• DATASET EXCERPTS:
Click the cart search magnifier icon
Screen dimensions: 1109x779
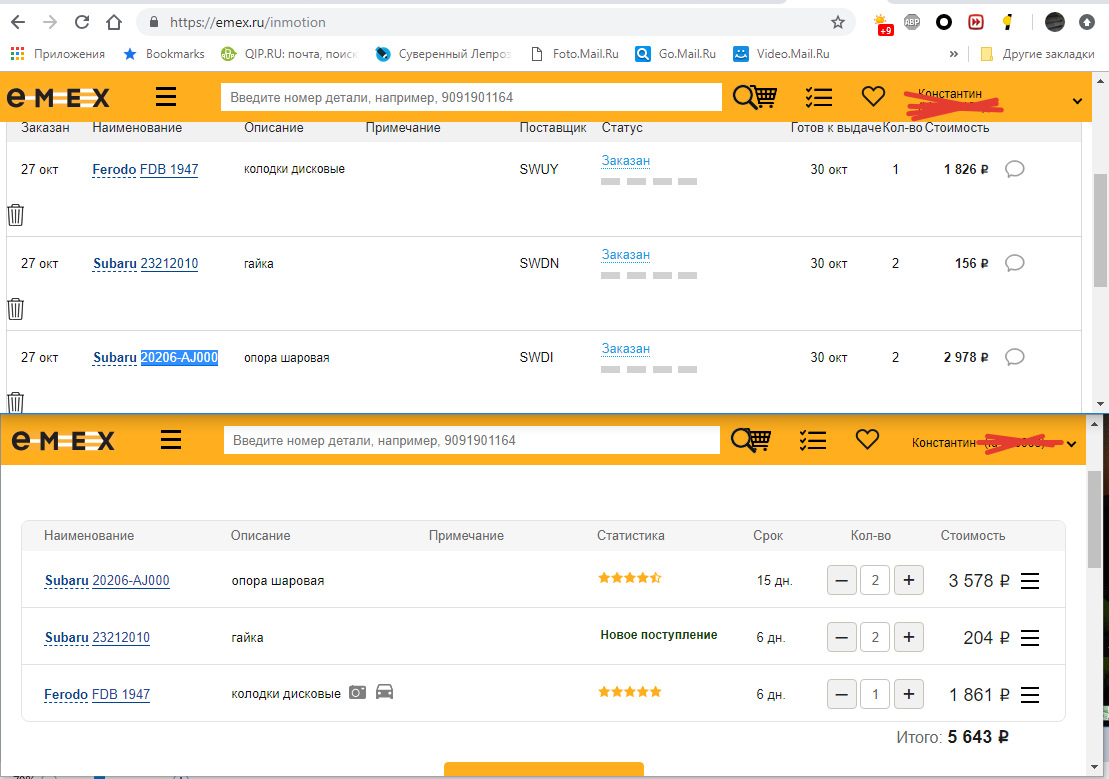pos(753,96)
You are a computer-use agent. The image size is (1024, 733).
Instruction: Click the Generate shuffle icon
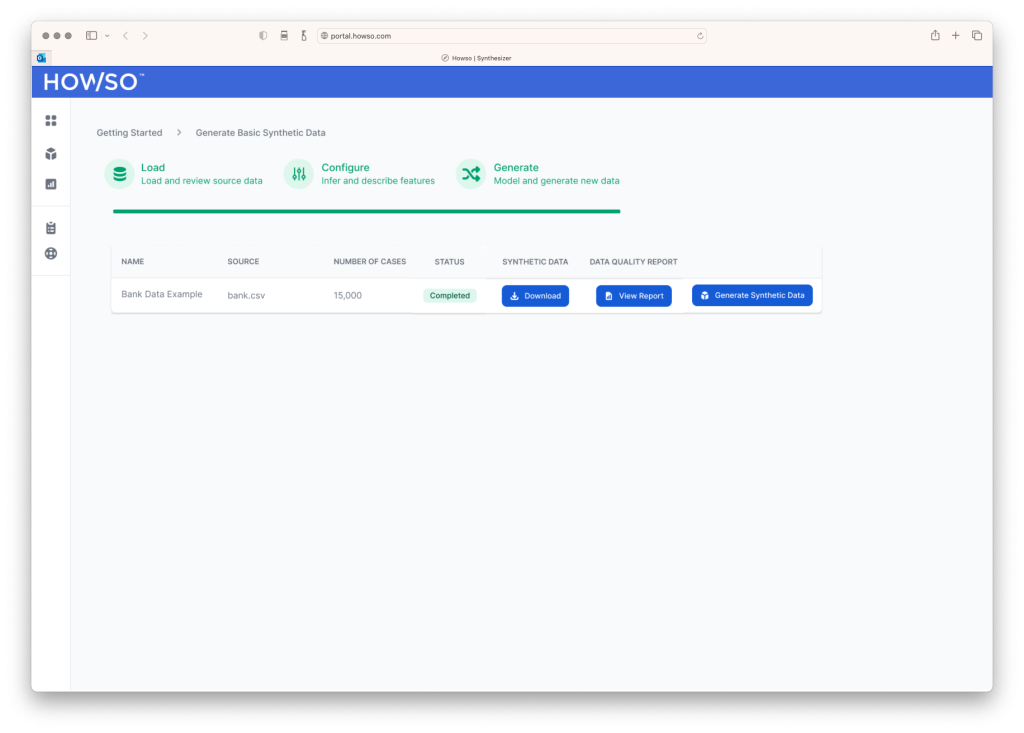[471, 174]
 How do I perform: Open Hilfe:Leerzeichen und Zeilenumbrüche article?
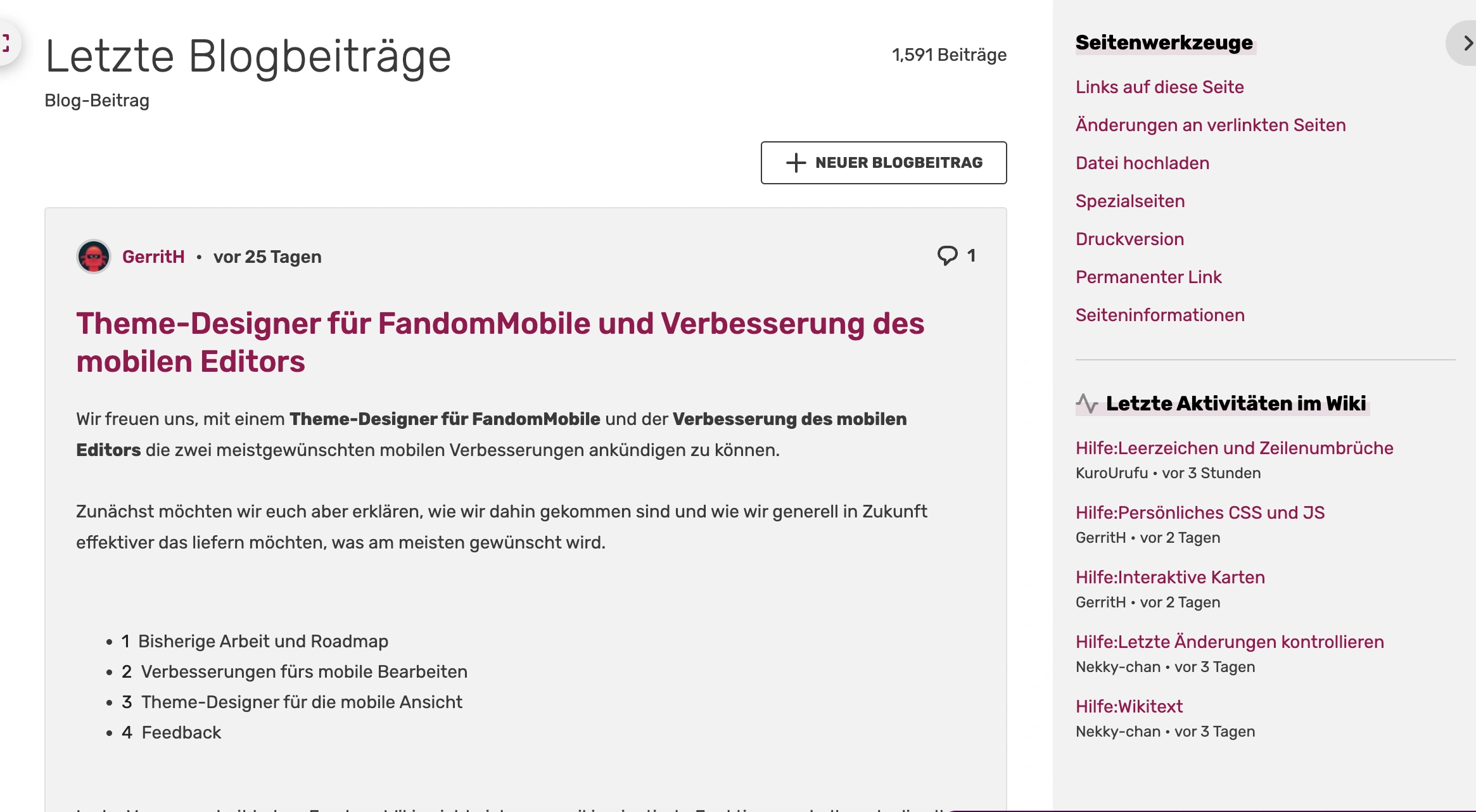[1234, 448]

• TASK REQUIREMENTS:
Please give each line of the records above as a JSON list of strings, one string per line, leaving out blank lines and the pictures.

• FINAL RESULT:
[
  "Click the cart search magnifier icon",
  "Screen dimensions: 1109x779",
  "pos(753,96)",
  "You are a computer-use agent. The image size is (1024, 733).",
  "Instruction: Click the Generate shuffle icon",
  "[471, 174]",
  " How do I perform: Open Hilfe:Leerzeichen und Zeilenumbrüche article?",
  "[1234, 448]"
]